Ikapa Sporting is a football (soccer) club based in Cape Town, South Africa.

==History==
The club was formed in 2007 after purchasing the status of Fidentia Rangers. The home venue of the club was Erica Park until May 2010, followed by a season where they opted to play home games at Wynberg Sports Ground and Ruyterwacht Sports Ground. After the club was relegated from the National First Division in May 2009, they struggled to find new strength, until a takeover in the 2010–11 season, where the previous owner of Battswood (Shaun Pietersen) and the owner of Turner Legal (Brandell Turner) arrived with financial support.

==Stadium==
The home venue of the club until May 2010 was Erica Park, situated in the Belhar suburb of Cape Town. This was followed by a season where they opted to play at Wynberg Sports Ground and Ruyterwacht Sports Ground.

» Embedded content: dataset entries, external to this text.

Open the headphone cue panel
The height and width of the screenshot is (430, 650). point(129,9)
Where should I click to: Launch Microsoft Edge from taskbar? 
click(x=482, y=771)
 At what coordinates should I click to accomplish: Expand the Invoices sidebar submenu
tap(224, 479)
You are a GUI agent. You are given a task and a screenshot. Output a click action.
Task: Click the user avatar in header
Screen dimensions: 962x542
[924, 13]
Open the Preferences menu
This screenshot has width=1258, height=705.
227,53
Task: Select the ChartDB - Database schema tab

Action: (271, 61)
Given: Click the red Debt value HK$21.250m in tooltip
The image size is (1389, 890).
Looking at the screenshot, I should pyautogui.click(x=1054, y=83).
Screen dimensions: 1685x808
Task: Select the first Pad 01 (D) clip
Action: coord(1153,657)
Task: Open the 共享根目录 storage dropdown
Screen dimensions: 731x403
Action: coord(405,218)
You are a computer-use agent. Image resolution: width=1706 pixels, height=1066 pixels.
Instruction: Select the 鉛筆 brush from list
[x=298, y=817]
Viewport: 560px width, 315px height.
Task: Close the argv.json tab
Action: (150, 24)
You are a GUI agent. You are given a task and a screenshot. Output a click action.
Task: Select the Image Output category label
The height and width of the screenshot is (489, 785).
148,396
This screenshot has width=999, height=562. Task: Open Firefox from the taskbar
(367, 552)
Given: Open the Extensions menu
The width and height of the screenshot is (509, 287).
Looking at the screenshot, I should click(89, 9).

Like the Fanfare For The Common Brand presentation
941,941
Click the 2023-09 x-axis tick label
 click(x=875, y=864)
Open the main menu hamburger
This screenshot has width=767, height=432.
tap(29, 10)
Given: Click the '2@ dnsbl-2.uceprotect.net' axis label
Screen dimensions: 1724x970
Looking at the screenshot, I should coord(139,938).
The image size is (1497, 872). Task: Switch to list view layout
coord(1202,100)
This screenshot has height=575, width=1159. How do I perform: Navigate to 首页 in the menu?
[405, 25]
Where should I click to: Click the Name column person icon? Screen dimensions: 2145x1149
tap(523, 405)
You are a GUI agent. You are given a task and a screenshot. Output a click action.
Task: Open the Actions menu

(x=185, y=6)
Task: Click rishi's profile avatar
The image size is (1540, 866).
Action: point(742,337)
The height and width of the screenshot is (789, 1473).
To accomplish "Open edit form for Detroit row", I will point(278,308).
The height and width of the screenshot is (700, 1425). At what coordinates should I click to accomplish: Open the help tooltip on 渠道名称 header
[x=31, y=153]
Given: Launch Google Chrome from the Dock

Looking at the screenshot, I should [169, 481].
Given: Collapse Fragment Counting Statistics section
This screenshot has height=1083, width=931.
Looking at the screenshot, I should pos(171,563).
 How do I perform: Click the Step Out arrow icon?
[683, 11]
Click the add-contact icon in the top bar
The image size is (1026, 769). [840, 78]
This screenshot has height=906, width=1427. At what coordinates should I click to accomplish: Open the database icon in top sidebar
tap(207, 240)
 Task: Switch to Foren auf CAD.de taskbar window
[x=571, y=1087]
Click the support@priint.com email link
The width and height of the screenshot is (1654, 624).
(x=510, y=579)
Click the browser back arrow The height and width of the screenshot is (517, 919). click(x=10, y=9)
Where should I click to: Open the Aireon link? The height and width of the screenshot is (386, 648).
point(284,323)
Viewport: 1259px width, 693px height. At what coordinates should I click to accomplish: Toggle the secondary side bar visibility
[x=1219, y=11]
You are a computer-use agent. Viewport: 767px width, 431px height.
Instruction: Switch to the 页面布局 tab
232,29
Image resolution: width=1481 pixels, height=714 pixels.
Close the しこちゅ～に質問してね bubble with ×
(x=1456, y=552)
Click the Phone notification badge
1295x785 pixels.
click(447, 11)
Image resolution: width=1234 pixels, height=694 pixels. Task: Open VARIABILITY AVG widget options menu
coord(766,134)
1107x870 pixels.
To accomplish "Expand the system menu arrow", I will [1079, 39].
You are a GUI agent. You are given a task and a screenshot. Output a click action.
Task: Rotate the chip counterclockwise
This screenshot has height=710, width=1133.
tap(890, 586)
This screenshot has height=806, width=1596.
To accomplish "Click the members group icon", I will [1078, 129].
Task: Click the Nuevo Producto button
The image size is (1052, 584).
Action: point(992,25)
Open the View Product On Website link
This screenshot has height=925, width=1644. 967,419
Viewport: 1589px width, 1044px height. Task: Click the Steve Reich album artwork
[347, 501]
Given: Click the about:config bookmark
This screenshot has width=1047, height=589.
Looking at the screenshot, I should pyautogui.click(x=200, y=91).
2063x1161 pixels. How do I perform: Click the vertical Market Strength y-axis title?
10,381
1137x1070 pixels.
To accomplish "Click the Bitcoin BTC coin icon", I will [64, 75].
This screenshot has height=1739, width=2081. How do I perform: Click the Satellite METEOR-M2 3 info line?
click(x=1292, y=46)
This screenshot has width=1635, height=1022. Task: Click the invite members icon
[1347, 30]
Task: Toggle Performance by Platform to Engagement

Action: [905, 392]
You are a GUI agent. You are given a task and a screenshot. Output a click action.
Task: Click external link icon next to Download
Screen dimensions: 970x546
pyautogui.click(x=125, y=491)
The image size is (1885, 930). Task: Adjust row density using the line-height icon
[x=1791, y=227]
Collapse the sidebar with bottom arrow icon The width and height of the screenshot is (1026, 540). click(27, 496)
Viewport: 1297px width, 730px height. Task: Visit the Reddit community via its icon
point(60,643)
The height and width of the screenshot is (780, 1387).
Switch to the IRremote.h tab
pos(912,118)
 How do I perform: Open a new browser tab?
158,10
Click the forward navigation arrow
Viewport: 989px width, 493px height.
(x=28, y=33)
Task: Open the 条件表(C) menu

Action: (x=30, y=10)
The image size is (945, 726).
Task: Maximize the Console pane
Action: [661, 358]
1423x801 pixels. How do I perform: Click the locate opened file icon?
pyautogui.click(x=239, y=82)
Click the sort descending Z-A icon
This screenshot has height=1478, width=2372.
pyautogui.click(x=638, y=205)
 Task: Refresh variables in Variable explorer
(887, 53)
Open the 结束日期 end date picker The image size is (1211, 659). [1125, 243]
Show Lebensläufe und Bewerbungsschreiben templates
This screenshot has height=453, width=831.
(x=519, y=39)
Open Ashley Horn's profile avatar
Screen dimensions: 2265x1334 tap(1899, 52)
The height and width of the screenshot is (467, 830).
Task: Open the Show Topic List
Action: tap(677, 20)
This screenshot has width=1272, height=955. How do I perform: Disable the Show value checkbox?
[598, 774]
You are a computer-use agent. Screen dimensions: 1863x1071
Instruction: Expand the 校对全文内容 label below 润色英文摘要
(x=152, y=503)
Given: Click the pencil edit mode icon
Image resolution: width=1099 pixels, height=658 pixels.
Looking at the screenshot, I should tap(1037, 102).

The exact location of the two new fields, have not yet been confirmed by the club's website, although inspection of satellite photos suggest the first one perhaps might be a nickname for Wynberg Military Base Stadium in the Wynberg suburb, while the latter appear to be situated at Nassau Street in the Ruyterwacht suburb. During the 2014/2015 ABC Motsepe season the club owner, Shaun Pietersen, moved the franchise to Mitchells Plain. The team is currently playing all the home games at Erica Park in Belhar.